Certainly not this year, with Oxford Theatre Guild, the Oxford Shakespeare Company, and Tomahawk all due to open new productions under the open skies in the next few days.
In Merton College Fellows’ Garden, I meet set designer Jacqui Lewis, who is feeling the bark of a massive tree. The tree, and its three companions, will encircle Oxford Theatre Guild’s stage area, with a long flowerbed forming the backdrop. It all looks like a setting for, say, a production of A Midsummer Night’s Dream. In fact, the Guild has opted to stage one of Shakespeare’s greatest tragedies, King Lear, and, Jacqui reveals, her set design will provide a deliberate contrast to its garden surroundings.
“It’s a marriage of two very strange parts!” she says. “You’ve got the apocalyptic scenes, which have smashed everything to pieces. We’ve gone for a subterranean feel, which is helped by setting the production under the trees. Then we’ve introduced an industrial theme by evoking the old Cowley car plant. So we’ve got broken sections of the bunker and of the factory.”
Across town, the Oxford Shakespeare Company is staging Twelfth Night in the leafy surroundings of Wadham College Gardens. A gypsy caravan is being rolled in to sit amongst Wadham’s trees and flowers.
“Our idea is to defy expectations and provide lots of contrasts,” OSC producer Charlotte Windmill explains. “In our production, when Viola and Sebastian wash up on the shores of Illyria after their shipwreck, they have to adapt fast to changing conditions, as do Olivia and Orsino. It becomes clear, for instance, that the Illyrian gypsies no longer live a nomadic life forever travelling in their caravans. They’ve become rooted in their surroundings.”
Tomahawk is showing a new production of Romeo and Juliet in Oxford Castle Courtyard, as part of the Castle’s annual Oxford Shakespeare Festival.

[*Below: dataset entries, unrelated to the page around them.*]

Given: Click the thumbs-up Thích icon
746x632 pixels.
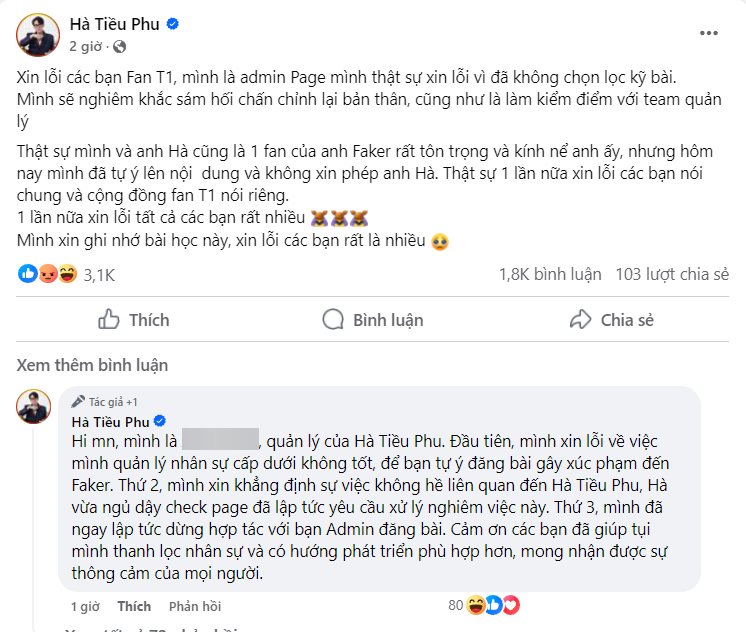Looking at the screenshot, I should [108, 319].
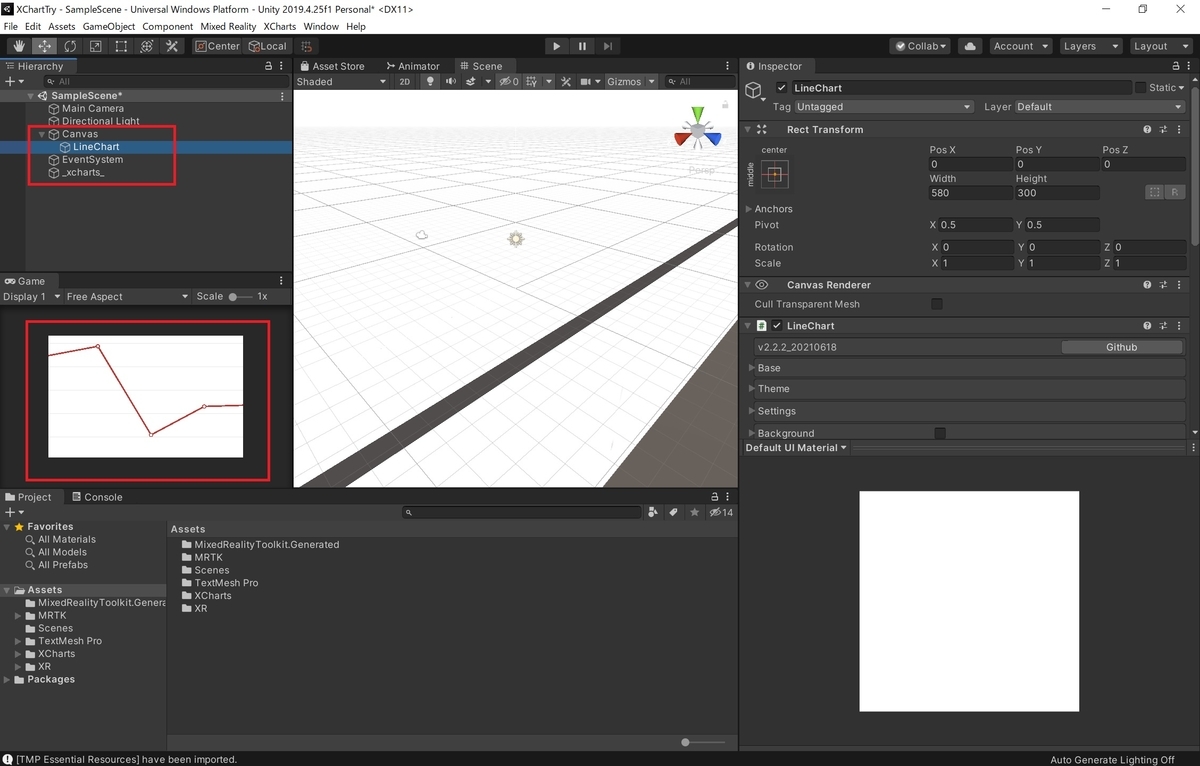Click the Background color swatch in LineChart
This screenshot has height=766, width=1200.
[x=938, y=432]
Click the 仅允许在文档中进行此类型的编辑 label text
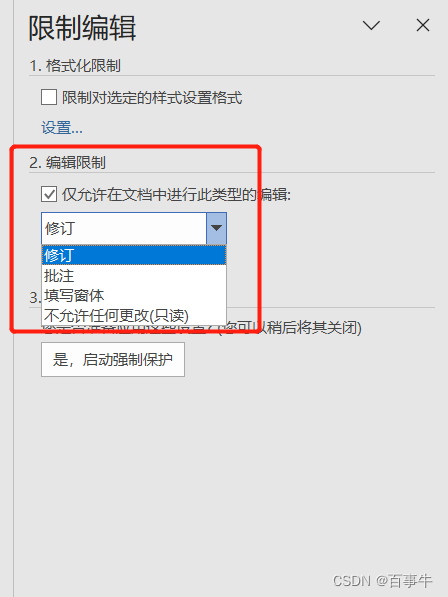 click(176, 194)
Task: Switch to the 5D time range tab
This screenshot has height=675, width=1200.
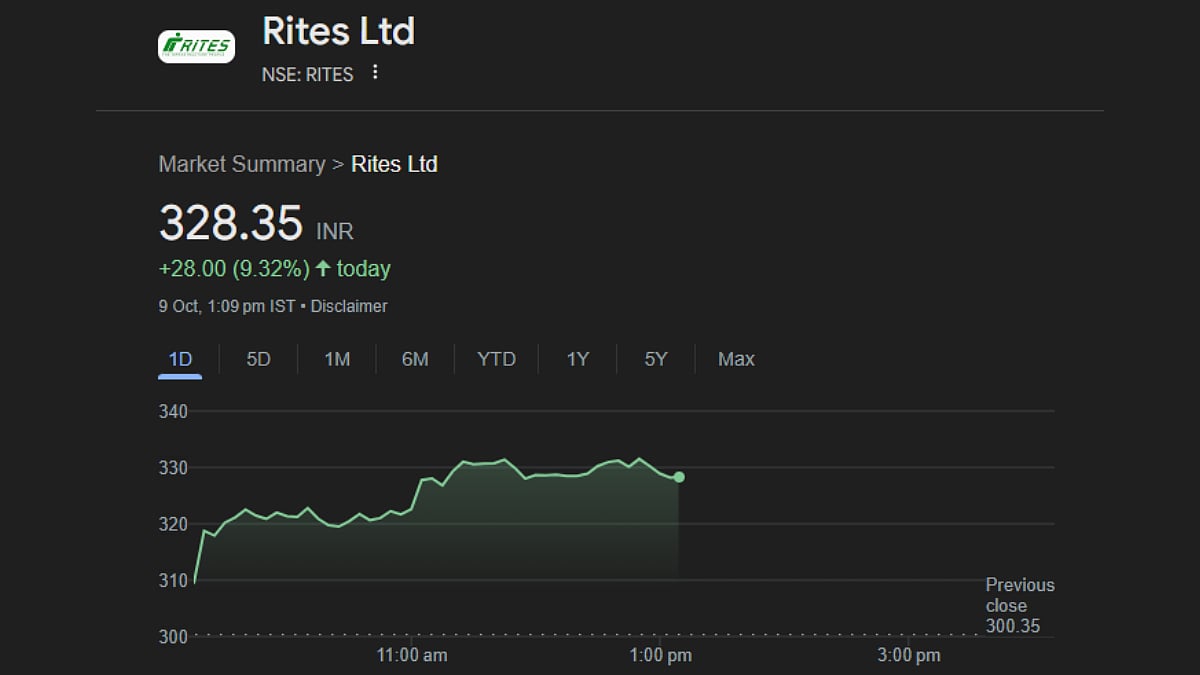Action: pyautogui.click(x=258, y=359)
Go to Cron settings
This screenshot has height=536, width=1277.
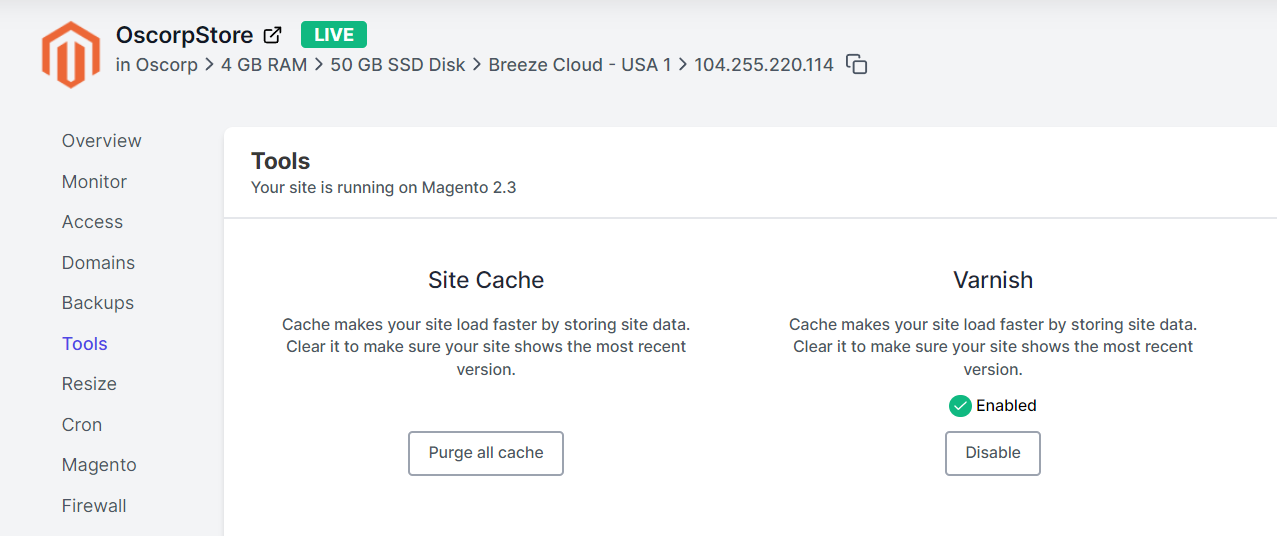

“We’ve cut the show to two hours,” director Alex Nicholls laughs when I mention that outdoor Romeos can seem a bit lengthy. “Of course, we often have lovely summer weather, but by about 9.30pm it’s usually beginning to cool off a bit.”
Surveying the Castle’s battlements, the militaristic setting feels right for a fight – in this case the battle between the Montague and Capulet families.
We’re going to have a set in front of the battlements, which will provide a balcony for Romeo and Juliet. But it does seem to me that, in the play, the Prince of Verona is operating a kind of police state, and is struggling to maintain order between the two rival, feuding families.
Oxford Theatre Guild and Tomahawk have indoor venues lined up should they become necessary, but spokeswoman Charlotte Windmill says: “We always perform outdoors for as long as the audience can bear it, or unless there’s an imminent danger of a lightning strike!”
King Lear: Merton College, July 7-18).
Twelfth Night: Wadham College, until August 15.